EDIT: Actually, now that I look at it, the Primitive Natural is pretty comparable to Orijen...and I found it on Amazon with free shipping for only $3 more than I spend on TOTW in the store. Nice. Here's the link if anyone's interested.


----------



## Abbylynn (Jul 7, 2011)

Pawzk9 said:


> http://www.accessdata.fda.gov/scrip...rand_list.cfm?Trade_Name=BLUE BUFFALO&pet=Dog. If you are concerned about recalled foods (you'd better be planning on home cooking your meals if you want dog food that's never been in a factory with a recall.) I also would note where the Blue Buffalo recall came from. It appears to be from USDA, which means that they didn't test and they didn't do a voluntary recall.
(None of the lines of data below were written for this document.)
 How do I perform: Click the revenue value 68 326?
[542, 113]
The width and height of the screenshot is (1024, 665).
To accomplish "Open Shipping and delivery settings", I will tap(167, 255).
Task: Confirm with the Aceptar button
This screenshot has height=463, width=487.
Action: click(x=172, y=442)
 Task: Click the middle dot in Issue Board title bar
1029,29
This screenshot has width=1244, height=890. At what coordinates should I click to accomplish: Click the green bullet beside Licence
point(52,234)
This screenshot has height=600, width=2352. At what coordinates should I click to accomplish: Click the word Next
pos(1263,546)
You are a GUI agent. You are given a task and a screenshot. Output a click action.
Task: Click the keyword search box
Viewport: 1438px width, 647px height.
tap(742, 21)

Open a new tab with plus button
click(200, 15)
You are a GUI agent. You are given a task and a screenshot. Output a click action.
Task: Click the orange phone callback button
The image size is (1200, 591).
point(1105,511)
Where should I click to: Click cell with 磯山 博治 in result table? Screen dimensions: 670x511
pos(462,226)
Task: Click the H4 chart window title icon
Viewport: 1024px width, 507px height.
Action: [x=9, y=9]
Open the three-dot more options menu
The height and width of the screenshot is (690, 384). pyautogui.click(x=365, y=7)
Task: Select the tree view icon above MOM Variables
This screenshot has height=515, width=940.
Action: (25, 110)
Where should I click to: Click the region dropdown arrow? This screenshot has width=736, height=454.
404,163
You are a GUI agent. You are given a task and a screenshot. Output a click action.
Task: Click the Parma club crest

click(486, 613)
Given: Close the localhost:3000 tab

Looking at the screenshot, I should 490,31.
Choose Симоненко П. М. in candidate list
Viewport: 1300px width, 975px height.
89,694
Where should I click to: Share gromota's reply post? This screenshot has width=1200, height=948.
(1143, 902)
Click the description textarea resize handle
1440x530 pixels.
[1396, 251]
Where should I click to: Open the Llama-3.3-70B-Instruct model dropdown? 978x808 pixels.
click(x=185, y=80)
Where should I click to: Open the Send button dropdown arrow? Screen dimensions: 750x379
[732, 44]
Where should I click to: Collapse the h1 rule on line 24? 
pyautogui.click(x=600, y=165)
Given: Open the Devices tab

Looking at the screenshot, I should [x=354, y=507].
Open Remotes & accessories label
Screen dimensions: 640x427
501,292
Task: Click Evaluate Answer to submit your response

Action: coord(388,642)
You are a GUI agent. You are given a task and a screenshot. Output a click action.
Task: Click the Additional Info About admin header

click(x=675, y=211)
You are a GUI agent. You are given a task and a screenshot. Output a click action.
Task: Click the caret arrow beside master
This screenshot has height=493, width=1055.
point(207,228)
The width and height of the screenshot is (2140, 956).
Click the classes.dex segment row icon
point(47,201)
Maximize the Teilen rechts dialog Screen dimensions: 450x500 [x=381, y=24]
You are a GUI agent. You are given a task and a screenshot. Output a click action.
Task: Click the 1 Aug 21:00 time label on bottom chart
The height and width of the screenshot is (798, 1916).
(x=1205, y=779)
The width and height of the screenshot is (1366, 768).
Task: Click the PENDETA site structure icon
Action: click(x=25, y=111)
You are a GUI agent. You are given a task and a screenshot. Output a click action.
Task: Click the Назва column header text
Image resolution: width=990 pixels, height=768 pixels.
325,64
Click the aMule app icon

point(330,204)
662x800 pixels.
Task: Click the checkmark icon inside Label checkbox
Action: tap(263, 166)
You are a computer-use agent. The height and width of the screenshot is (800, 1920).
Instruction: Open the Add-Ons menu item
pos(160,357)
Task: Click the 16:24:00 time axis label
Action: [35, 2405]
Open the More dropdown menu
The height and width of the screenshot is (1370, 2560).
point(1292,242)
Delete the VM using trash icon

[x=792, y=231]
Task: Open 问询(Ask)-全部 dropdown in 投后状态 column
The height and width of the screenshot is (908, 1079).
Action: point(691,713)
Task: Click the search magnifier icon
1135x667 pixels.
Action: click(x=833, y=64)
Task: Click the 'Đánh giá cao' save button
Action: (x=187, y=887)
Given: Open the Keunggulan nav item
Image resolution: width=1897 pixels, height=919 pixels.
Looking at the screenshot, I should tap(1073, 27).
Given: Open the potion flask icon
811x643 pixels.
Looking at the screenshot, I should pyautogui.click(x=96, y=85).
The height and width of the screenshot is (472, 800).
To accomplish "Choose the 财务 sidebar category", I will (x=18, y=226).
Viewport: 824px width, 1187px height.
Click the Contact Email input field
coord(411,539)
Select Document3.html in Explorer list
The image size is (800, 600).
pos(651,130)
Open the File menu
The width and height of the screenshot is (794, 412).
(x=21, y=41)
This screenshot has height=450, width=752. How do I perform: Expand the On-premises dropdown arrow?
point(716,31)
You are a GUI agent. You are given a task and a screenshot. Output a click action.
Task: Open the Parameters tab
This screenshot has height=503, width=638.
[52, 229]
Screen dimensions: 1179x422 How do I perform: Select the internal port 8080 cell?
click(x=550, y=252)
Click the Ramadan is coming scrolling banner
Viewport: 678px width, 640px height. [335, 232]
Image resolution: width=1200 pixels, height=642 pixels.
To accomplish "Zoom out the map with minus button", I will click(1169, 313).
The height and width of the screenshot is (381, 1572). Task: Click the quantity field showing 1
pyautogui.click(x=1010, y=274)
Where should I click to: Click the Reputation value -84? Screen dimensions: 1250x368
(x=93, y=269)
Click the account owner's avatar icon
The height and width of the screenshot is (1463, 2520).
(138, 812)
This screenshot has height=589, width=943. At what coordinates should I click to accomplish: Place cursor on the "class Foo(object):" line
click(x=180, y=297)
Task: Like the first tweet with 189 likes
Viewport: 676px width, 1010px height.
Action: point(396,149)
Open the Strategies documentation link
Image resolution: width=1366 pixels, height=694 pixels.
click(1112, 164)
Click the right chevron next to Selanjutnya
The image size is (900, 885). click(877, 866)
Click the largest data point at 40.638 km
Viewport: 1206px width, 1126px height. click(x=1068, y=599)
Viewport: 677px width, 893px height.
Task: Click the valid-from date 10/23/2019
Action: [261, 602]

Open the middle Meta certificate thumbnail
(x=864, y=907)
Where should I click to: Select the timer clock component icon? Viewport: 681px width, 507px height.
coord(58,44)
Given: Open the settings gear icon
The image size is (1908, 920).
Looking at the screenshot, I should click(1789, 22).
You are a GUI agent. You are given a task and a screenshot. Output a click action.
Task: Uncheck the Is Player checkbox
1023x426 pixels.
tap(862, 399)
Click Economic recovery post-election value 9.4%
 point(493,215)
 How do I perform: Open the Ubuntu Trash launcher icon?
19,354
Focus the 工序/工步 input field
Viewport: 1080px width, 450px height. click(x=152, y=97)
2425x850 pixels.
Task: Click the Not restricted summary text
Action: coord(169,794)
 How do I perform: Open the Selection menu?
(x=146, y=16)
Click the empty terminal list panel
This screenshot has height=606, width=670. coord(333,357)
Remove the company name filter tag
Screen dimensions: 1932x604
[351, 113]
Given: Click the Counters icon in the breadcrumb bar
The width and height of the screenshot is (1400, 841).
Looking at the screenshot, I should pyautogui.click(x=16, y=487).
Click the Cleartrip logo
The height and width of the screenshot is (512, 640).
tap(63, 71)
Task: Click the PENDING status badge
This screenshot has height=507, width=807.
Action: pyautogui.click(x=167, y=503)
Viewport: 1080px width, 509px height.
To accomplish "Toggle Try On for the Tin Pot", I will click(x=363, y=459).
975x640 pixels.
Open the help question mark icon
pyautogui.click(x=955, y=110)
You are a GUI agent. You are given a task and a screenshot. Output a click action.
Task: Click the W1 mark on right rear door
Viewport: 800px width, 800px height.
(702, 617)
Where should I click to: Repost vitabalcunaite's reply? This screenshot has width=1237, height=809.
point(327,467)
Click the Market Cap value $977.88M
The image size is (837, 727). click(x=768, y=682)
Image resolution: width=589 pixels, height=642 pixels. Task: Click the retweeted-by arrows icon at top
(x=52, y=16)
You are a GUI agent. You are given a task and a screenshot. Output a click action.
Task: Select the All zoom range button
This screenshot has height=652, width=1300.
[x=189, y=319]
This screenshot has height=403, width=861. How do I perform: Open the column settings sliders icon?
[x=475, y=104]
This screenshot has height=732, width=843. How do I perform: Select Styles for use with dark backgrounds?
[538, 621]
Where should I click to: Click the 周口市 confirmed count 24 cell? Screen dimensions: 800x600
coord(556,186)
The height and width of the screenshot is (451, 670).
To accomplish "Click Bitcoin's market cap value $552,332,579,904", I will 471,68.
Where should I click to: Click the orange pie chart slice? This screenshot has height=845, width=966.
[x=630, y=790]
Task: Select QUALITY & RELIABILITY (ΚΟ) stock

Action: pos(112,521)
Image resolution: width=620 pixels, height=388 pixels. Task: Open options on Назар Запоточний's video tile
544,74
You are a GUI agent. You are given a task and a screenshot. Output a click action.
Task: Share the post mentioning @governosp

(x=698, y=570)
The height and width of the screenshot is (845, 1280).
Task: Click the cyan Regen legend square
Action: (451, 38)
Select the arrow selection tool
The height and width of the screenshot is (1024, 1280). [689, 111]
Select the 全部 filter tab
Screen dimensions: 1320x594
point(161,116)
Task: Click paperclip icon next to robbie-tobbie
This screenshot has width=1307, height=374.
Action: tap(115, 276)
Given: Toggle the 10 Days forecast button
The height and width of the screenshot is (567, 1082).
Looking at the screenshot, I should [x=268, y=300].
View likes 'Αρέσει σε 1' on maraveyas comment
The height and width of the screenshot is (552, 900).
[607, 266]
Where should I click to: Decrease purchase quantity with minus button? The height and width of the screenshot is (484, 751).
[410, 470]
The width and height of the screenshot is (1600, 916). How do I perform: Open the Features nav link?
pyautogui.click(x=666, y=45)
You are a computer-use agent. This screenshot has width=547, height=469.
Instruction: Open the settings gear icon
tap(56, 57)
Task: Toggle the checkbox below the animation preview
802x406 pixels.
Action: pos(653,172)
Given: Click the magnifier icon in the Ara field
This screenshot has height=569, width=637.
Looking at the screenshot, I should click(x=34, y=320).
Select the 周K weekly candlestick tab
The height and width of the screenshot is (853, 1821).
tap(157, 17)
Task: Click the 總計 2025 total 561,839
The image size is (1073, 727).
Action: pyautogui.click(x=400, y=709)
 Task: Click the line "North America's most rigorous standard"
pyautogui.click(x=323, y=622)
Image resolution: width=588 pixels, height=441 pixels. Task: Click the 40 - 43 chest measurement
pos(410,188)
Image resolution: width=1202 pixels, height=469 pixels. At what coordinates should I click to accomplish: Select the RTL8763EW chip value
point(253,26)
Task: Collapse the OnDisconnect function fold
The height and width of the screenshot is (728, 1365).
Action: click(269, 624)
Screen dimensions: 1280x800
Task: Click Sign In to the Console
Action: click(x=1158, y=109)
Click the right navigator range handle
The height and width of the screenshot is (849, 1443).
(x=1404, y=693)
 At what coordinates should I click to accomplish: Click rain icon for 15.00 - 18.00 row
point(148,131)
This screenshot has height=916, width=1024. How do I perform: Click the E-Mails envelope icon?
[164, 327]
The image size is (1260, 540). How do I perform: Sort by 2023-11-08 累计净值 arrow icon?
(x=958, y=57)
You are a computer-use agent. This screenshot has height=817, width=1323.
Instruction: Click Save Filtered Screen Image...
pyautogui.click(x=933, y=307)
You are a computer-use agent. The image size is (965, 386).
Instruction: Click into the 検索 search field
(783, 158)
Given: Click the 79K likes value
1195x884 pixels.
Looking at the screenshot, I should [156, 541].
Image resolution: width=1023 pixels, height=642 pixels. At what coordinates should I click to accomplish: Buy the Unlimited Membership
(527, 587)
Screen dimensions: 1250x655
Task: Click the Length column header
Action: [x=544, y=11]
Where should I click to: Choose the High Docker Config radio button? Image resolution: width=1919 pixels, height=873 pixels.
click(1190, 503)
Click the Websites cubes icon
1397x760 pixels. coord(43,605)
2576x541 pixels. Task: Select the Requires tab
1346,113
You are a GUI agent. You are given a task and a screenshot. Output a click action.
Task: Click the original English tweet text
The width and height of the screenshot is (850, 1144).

Interesting ... thank you.


----------



## GreatDaneMom (Sep 21, 2007)

i truthfully dont care for blue buffalo anyway. i think its way overpriced for the ingredients that are in it. and i understand a lot of foods have been recalled, trust me. but im just tired of having so many issues with diamond being recalled most of the time, and with the stop of shipment/production, the prices of diamond have gone up so high that the ingredients no longer match the price!


----------



## momof3 (Nov 24, 2007)

I am thinking about doing Earthborn via Amazon and also Blackwoods grain free. I'm like others I'm just done with Diamond and all their issues.


----------



## amosmoses89 (Jun 19, 2011)

I wouldn't mind switching off of TOTW but I cannot find a comparable grain free alternative for the price. $45 for a 30 lb bag. If the prices start to skyrocket in my area I will look for another food of course, but for right now we're staying with it. 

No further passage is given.